Take a virtual tour of Transplanting Traditions Community Farm and Youth Program

Community Food Garden Design

Collard Greens and Common Ground: A North Carolina Community Food Gardening Handbook has an entire chapter dedicated to Food Garden Design. It covers how to decide what goes in the garden, draw the garden plan, elements of garden design, and pictures of community gardens throughout North Carolina.

A Step-by-Step Method

We suggest adapting a simple, three-step process for garden design:

  1. Decide what goes in the garden. Everyone with a stake in the garden discusses and makes suggestions about the elements and general structure of the garden. List your choices and priorities.
  2. Determine the site layout. Next, go out to the site and walk around. Discuss where different elements might go. For instance, where will the front gate and entrance be? Where can you put a compost area? Where will you need a water tap? Take pictures.
  3. Draw the garden plan. Recruit someone with visual design skills and experience to transform the team’s ideas into clear scale drawings that accurately show the garden’s actual layout on the site.

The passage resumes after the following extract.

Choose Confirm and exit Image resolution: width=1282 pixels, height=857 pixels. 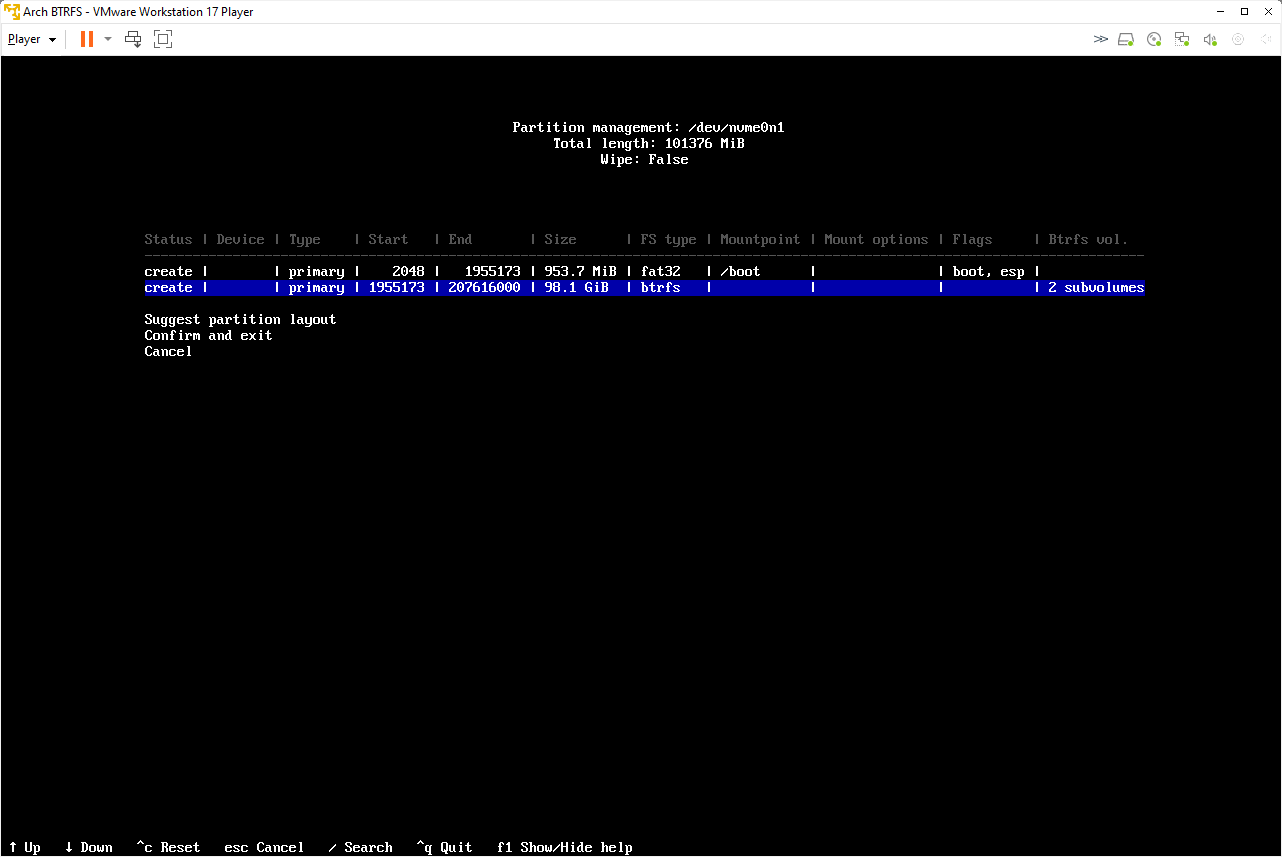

Community Food Garden Design Questions

  • How many gardeners will be able to participate in the garden?
  • Will the garden use native soil or build raised beds? If both strategies will be used, how much space will be devoted to each option?
  • How big will each plot or planter be? Will there be a choice of sizes or a single size? How will plots or raised beds be laid out on the site?
  • For cooperative gardens, how will the food gardening area be laid out?
  • How wide will different kinds of paths be? Will they be mulched, mowed, graveled, paved, or left as dirt?
  • Will the whole garden be organic? If not, will there be a designated area set aside for organic gardening? Where and how large will it be?
  • Where will water come from? Where should the water spigots go, and how many are needed? How many hoses are needed and how long should they be? Will you need watering cans?
  • Where’s the best gathering area? What kind of seating will be available? Is there shade? Is there enough space for meetings and social events?
  • Where will people be able to wash their hands and go to the toilet?
  • Does the garden need a fence? If so, what kind and what type of gates will it have?
  • Will there be a shed for storing tools and supplies? Where will it go? What will the shed look like? Will a shed require a special zoning permit?
  • How will the garden handle compost-making and soil stewardship? Where will the composting area be? Will it be a shared pile or individual bins?
  • How can bulk materials, stakes, and other supplies be stored and concealed from view?
  • Will ornamental flower beds be created? Where should they go?
  • Will there be joint growing projects, such as berries or large-space crops, such as sweet corn?
  • Will art have a place in the garden? What kinds?
  • What will the garden look like to the public, particularly the garden’s entrance?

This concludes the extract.